In the ramshackle surroundings of Stratford, West Ham, Canning Town and North Greenwich, the glittering stations look almost out of place, like caviar on chips. Big steel and glass constructions curved like breaking waves or opened up like the innards of a ship; they channel natural light on to the platforms and feel grand, airy and anything but suburban.
Coming up the escalators at North Greenwich, in the middle of a building site 100 yards from the Millennium Dome, you could fancy yourself in Switzerland, what with the Tory-blue mosaic tiles, cool steel, acres of glass and wide polished mezzanine floors. But it takes a lot to impress the English.
"God I hate steel," muttered a window cleaner, mopping down a pillar. "One smear and it's ruined." Others were more sarcastic. "Give it a few years," said one passer-by, "and it'll look like a municipal swimming pool."
There was some confusion, back at Stratford, about the exact timing of the launch. At 10am people were still turning up hoping to see John Prescott, who was long gone. The television news had said the line would open at 10am, and a recorded message told callers to come at 10.30am. So the railway enthusiasts who lined up for the first service grew bolshy when they were told that they couldn't travel till midday. "Jesus Christ," said one. "This is a pounds 3bn project. You'd think someone would know what was going on. It's the most disorganised cock-up I've ever seen."
The Jubilee Line managers were busy throwing an impromptu thank-you party for staff down at North Greenwich, where their general manager John Self could congratulate everyone on getting this far. But they weren't fazed, and let the early passengers on anyway. The service was running every six minutes, as per real. It didn't hurt to let a few members of the public ride in the empty carriages.
"I suppose it's true that there's a bit of a Dunkirk spirit," said Hugh Sumner of the Jubilee Line. "There's been quite a lot of knocking by teenage scribblers. But it's really been a fantastic project, and the people involved are proud of it. And these stations, the whole atmosphere - it'll have quite a transforming effect on this area. It really does open up East London in a way it's never been opened up before."
This is true. It will soon (in late summer) be possible to get from Stratford to Waterloo in 20 minutes, instead of the hour it now takes by bus.
So a degree of local enthusiasm is certainly in order. But Stratford station gave few clues that anything new was going on - there were no banners or signs. As midday approached, a patient knot of people pressed forward, anxious to be first on the officially open line.
The rhetorical accompaniment, when it came, was less than Shakespearean.
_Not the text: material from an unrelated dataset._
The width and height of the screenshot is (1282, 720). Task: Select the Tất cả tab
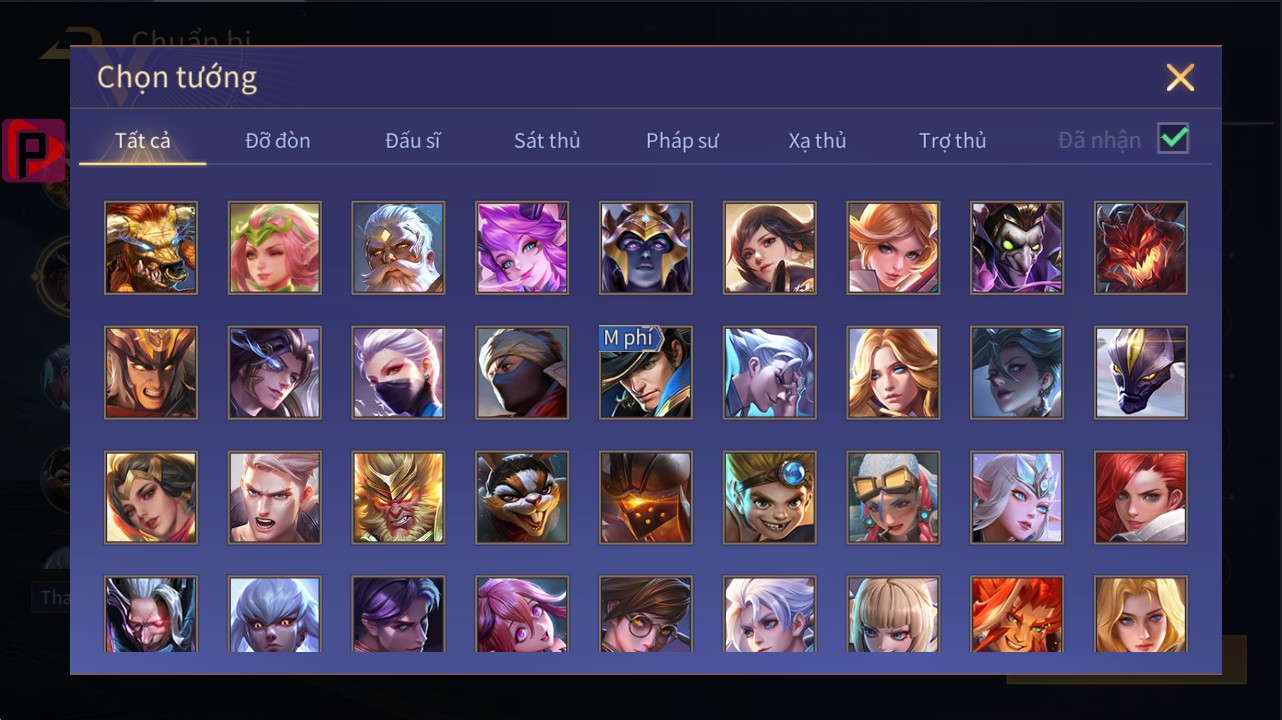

"Customer Information! Customer Information!" said the loudspeaker. "The first public train on the Jubilee Line extension is ready to depart." There was an authentic, unironic round of applause, and about 50 people marched to platform 13. Some took photographs of each other. Others flinched at the sickly purple, yellow and aquamarine decor. An ageing trainspotter, after waiting six hours for this moment, cut it fine and got his leg caught in the door.
Not everyone was excited. On the inaugural journey from North Greenwich back to Stratford, a passenger walked on at West Ham and said: "Is this the North London line?"
It felt as though it had been running for years, as if we had already grown weary of it. The staff would have been jubilant. After all the flak, they are eager for a business-as-usual feeling. And the new line has been designed and built to last, not merely to make a splash.
As John Self said, cutting the ribbon: "Let the thing happen. It'll be going in 150 years." Which is not long to wait by London standards.